Stored data
_ _ _ _

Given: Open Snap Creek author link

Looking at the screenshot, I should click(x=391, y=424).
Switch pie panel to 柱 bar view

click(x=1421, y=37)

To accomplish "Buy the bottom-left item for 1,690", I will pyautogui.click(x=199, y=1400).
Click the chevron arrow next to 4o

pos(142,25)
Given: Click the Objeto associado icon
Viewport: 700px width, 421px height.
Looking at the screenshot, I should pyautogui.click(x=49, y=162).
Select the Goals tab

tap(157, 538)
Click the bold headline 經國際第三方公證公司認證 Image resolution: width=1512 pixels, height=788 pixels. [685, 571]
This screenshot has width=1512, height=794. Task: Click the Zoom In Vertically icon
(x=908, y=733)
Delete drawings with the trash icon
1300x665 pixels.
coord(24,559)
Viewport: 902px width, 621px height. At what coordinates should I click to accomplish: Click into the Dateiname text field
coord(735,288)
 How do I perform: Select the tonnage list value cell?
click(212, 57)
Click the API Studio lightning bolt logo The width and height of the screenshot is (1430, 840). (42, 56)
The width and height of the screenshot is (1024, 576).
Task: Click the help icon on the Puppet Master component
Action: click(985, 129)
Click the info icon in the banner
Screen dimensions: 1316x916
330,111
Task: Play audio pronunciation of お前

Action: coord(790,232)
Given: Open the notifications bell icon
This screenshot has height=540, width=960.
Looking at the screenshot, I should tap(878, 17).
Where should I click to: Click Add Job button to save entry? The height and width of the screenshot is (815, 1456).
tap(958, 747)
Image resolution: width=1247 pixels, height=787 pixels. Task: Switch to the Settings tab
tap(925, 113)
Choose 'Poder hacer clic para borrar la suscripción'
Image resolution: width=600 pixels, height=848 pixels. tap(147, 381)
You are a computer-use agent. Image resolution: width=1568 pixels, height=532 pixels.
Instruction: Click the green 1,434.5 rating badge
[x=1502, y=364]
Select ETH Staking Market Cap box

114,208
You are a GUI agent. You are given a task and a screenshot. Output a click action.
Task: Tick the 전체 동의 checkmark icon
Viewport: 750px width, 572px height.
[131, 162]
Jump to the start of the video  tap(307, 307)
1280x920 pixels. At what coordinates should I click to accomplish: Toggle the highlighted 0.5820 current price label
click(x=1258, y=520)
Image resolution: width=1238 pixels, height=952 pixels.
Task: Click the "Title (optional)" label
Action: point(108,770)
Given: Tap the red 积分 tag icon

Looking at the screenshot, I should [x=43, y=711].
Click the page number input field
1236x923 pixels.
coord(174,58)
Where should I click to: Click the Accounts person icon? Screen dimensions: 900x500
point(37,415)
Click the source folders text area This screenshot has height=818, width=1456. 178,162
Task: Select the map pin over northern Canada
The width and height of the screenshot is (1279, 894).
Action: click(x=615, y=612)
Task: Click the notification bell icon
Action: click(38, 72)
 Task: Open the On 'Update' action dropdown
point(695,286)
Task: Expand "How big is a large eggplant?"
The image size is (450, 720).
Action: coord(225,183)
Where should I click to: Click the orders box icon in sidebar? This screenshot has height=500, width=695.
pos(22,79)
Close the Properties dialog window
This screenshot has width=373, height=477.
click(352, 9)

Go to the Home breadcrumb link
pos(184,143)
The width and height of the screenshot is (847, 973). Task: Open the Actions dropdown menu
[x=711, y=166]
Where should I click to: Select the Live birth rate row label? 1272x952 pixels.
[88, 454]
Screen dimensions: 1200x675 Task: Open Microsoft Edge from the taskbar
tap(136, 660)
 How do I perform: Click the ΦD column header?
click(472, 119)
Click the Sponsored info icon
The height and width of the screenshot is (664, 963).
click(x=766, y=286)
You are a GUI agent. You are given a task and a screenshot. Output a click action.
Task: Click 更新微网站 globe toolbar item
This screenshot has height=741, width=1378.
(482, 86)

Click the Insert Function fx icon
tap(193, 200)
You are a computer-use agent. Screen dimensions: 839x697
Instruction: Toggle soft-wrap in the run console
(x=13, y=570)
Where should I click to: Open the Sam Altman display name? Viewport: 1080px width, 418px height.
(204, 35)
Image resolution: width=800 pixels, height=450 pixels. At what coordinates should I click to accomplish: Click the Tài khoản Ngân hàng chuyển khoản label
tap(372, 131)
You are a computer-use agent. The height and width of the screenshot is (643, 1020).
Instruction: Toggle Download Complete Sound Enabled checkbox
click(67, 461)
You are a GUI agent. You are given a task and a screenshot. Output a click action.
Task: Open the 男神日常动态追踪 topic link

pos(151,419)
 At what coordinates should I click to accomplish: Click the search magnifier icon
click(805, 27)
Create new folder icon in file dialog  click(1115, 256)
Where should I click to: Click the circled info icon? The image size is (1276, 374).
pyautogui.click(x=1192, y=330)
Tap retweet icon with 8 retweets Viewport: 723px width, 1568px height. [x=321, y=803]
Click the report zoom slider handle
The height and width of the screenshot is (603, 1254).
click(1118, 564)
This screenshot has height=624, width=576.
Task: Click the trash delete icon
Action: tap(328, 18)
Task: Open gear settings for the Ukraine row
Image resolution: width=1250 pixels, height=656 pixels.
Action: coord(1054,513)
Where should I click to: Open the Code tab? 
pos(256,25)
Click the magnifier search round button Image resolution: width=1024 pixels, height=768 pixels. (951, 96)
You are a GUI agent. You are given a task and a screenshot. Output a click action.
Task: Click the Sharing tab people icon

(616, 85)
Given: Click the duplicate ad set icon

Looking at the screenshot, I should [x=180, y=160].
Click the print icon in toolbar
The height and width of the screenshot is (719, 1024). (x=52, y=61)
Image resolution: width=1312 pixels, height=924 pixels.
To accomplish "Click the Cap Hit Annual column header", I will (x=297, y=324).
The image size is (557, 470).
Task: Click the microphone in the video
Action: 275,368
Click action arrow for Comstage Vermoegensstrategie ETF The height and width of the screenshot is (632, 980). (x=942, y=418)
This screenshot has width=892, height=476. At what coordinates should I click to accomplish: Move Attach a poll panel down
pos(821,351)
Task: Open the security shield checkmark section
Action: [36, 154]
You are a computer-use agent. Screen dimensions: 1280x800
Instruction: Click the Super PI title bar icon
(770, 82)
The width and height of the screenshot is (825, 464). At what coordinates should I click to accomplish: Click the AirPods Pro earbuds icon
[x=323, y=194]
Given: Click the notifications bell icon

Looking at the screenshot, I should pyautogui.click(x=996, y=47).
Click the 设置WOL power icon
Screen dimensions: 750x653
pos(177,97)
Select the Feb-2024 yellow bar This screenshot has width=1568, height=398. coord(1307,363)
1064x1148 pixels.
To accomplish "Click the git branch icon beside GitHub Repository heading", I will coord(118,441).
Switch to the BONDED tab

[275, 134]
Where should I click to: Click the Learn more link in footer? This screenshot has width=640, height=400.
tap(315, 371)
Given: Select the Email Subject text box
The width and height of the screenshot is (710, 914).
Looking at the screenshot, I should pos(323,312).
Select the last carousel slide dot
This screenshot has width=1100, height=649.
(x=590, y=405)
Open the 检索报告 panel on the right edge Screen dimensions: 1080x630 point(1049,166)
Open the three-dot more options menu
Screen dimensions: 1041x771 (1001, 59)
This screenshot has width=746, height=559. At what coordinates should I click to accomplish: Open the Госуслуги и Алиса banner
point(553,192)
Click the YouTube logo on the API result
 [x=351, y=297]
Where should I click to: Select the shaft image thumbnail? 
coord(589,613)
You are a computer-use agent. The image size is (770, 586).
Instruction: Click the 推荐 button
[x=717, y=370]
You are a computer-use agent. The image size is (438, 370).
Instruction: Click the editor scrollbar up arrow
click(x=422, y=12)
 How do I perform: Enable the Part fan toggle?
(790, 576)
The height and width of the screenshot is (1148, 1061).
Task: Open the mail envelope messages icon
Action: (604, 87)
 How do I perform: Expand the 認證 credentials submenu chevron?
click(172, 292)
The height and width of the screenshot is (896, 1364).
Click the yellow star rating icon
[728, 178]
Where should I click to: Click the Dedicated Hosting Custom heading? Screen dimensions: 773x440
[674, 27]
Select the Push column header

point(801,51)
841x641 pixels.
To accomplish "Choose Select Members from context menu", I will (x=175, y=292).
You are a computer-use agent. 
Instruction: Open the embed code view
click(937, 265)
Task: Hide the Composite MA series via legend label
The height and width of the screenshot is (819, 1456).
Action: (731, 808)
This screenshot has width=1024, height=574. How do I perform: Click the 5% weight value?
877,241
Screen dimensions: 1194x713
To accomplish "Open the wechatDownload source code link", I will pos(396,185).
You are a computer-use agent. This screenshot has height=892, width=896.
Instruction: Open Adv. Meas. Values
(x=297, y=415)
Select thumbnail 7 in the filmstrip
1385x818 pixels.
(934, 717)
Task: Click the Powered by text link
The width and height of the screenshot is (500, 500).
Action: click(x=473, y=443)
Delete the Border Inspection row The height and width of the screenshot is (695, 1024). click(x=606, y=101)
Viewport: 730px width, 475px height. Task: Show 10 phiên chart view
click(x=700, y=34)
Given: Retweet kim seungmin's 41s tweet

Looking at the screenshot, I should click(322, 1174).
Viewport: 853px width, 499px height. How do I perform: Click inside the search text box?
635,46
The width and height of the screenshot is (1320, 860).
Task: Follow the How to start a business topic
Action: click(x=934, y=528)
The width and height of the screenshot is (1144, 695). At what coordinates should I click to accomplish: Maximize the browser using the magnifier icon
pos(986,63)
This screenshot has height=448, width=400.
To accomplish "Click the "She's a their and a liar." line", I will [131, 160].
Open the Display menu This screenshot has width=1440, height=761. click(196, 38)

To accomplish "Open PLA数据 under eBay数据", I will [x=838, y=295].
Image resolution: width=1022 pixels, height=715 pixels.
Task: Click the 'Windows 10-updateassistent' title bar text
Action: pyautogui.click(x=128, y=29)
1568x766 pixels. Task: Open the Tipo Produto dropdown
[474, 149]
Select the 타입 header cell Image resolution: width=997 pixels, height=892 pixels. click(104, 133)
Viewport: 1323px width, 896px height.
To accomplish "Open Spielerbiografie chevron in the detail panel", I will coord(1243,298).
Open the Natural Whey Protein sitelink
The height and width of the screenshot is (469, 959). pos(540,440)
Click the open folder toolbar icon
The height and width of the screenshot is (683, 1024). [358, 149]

_ _ _ _

**What you need to do:**
Print, please, the lines above from the very first through the one that holds "Given: Click the Objeto associado icon", both included, word for word and with nothing else.

**Result of this task:**
Given: Open Snap Creek author link

Looking at the screenshot, I should click(x=391, y=424).
Switch pie panel to 柱 bar view

click(x=1421, y=37)

To accomplish "Buy the bottom-left item for 1,690", I will pyautogui.click(x=199, y=1400).
Click the chevron arrow next to 4o

pos(142,25)
Given: Click the Objeto associado icon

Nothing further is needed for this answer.